Todd had to think a moment about that, and said more hesitantly than he wished "Yes, that's probably right."

"You know, there is a monument to William Godwin here, he and Mary Wollstonecraft."

Todd nodded as if that were an obvious connection to him.

Tariq went on: "Of course, they are buried now in Bournemouth, but the marker keeps their memory here, closer to their home. Some say Thomas Paine's remains ended up here, buried under their marker, after Cobbett brought them home. You have read Paine, as an American?'

This was more solid ground, recalling both the name and a section of his writings in a college text. "Yes, I've read 'Common Sense' and..."

"No, no," Tariq answered with a brush of his free hand. "I meant 'Rights of Man' and 'The Age of Reason.'"

"I haven't."

"This you should do. He is part of your inheritance as an American, something of which you can be proud. You wish to meet with Ali Abdul Nazeer?"

"Sorry, I mean, right. Yes. That's the Somali preacher who..."

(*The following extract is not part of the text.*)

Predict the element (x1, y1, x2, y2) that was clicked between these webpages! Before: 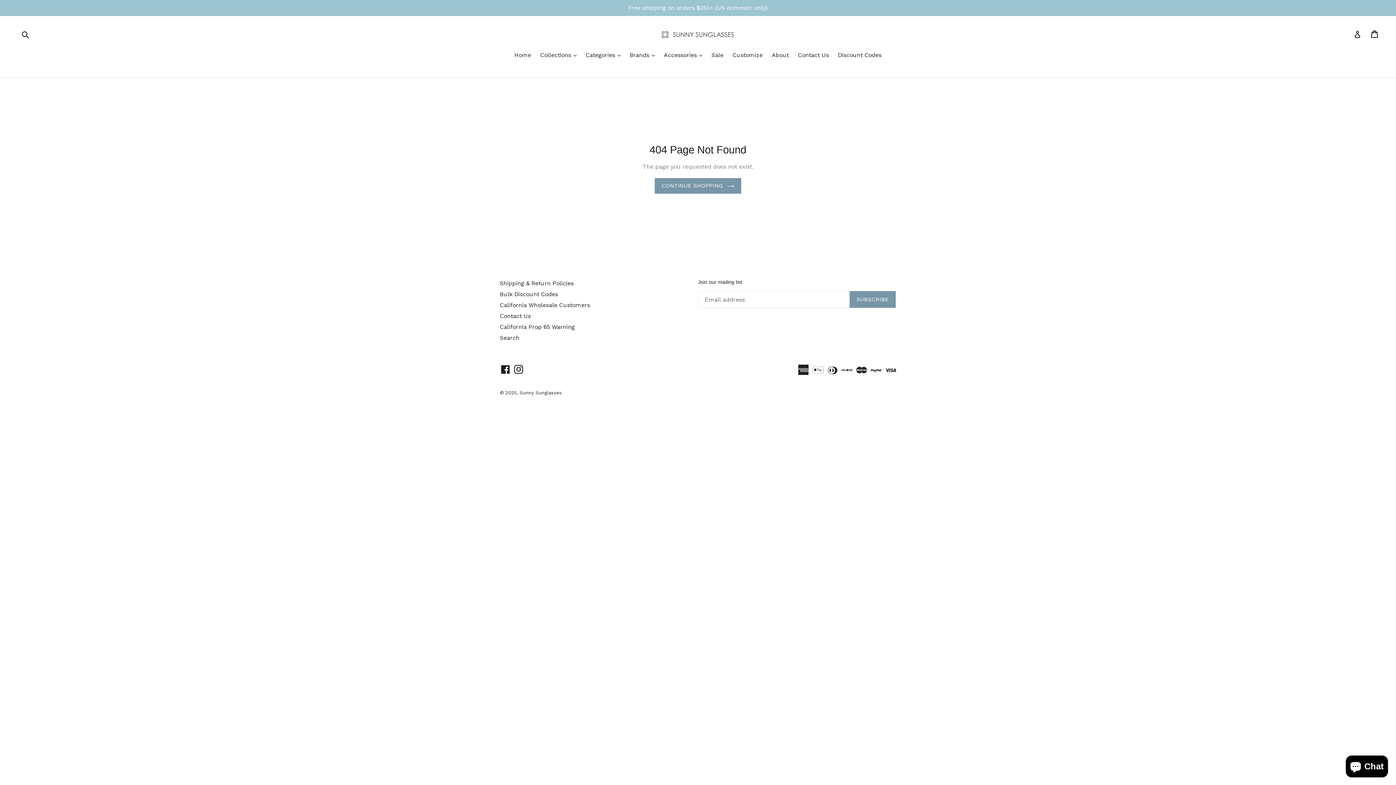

"Had lived in your state, in Ohio. Not really an important part of his story, I suspect. He spent time there, but his mind was not formed there."

Todd had little enough to say to this, since connecting Nazeer's Ohio years to the global story of Islam and terrorism was what his editor had told him to write up.

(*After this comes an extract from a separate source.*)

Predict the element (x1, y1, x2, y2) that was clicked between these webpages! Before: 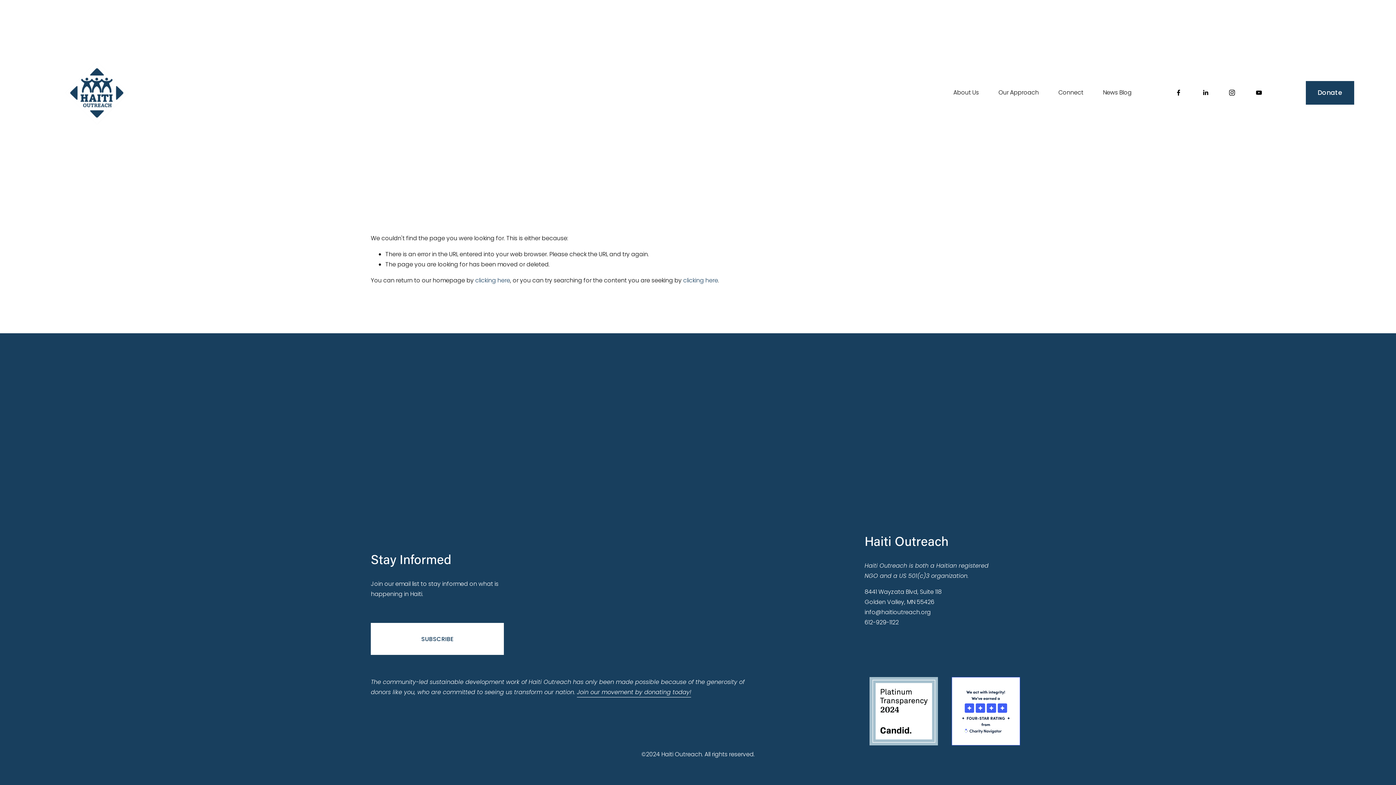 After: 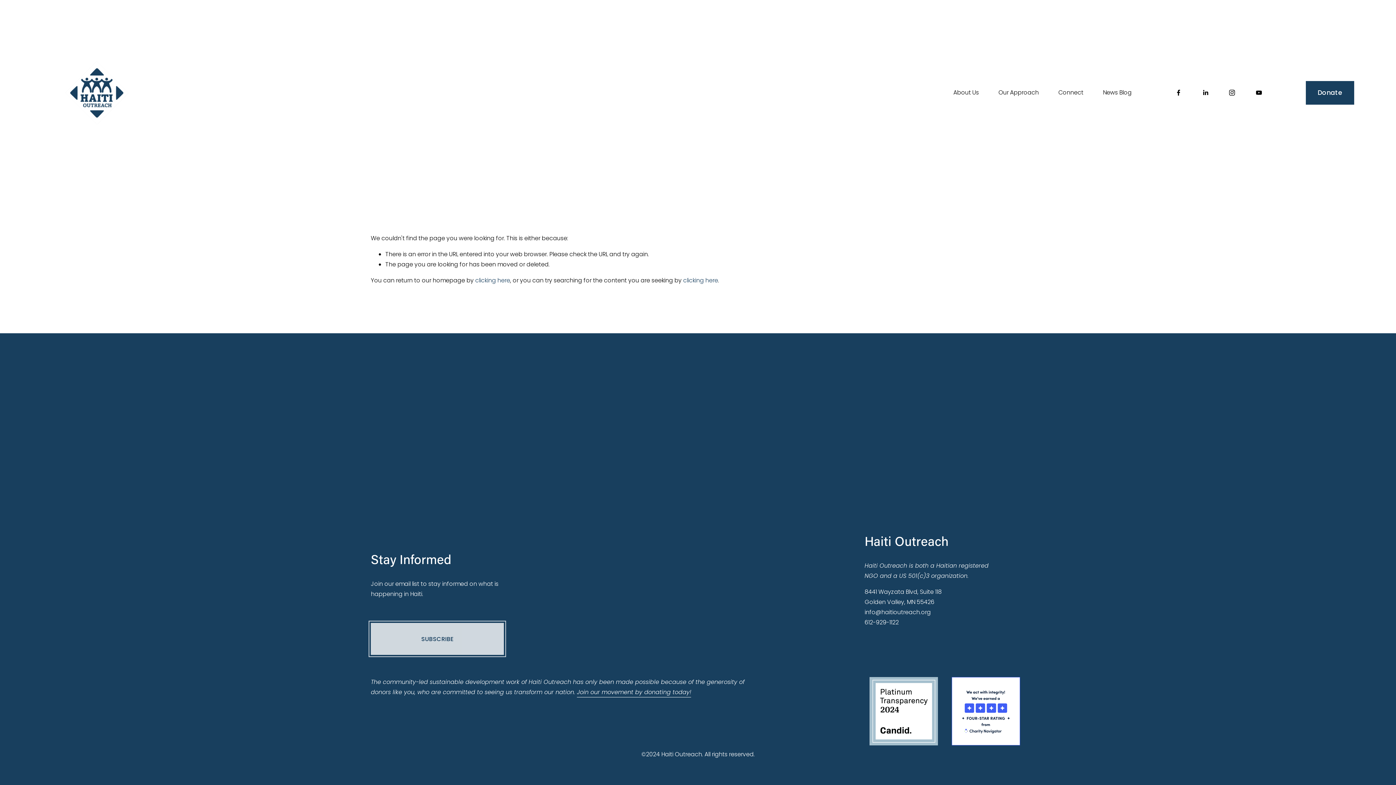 Action: label: SUBSCRIBE bbox: (370, 623, 504, 655)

"You could meet him. This could be arranged, but you would not learn much. With respect, you would not 'get much out of him' as they say. He is proud, and angry at America, and not given to interviews outside of the Arabic press at any rate. I would suggest a different story for you to pursue, if you are interested."

Todd was nervous, but interested. Reaching into his jacket pocket, he pulled out a long notepad and a ballpoint pen, flipped it open.

"What are you thinking about, sir?"

Tariq smiled, and began to tell a story.